### Задание
Какими годами во фрагменте о русской эмиграции обозначена первая волна?

### Фрагмент документа
Антология поэзии русского зарубежья (1920-1990). (Первая и вторая волна). В четырех книгах. Книга первая
Шрифт:
Евгений Витковский. Возвратившийся ветер
Всероссийский словарь-толкователь (т. 3, 1895 г., изд. А. А. Каспари) дает исчерпывающее объяснение тому, что такое эмиграция:
«Этим словом обозначается временное или окончательное выселение, оставление отечества вследствие религиозных, политических, экономических или каких-либо других причин».
В словаре Владимира Даля еще проще:
«Эмиграция, выселение, высел, переселение, выход в чужбину, в новое отечество».
Хотя словарь Каспари издан позже словаря Даля, но впечатление такое, что Каспари говорит от имени первой волны русской эмиграции (1919–1925), Даль — от имени второй (1941–1945). У Каспари — какая-то слабая надежда на то, что «выселение» временное. У Даля — никакой надежды. Разве что само отечество переменится. Только ждать такой перемены
«Эти наши неизлечимые эмигранты убеждены, что через месяц революция кончится, и они вернутся к власти во Франции, перевешав всех мятежников. У власти-то они будут, — эмигранты почти всегда приходят к власти, даже самые глупые, — но очень не скоро. (…) Я у своих знакомых эмигрантов спрашиваю: имеете ли вы возможность переждать за границей без дела лет десять? Тогда храните гордую позу и высоко держите знамя… А если не имеете возможности, то понемногу начинайте утверждать, что в революции далеко не все скверно; есть хорошие начала, здоровые идеи, ценные завоевания, ха-ха-ха!..»

### Исходный перечень
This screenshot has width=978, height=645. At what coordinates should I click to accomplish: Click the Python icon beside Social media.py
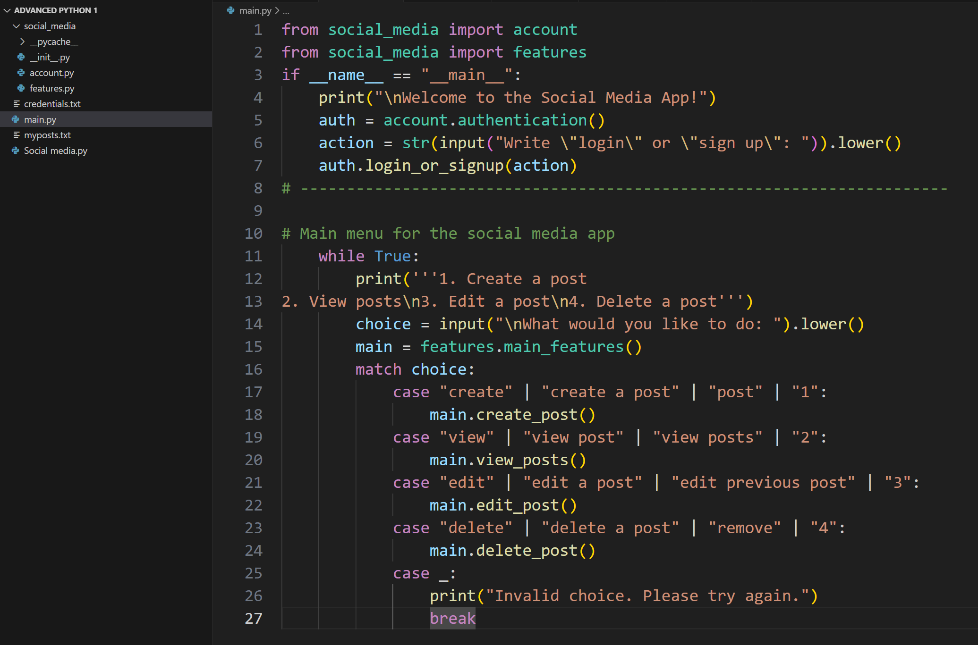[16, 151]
...
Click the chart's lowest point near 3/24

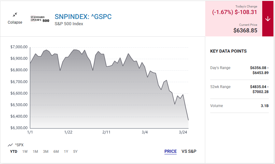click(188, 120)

### Ответ
1919–1925.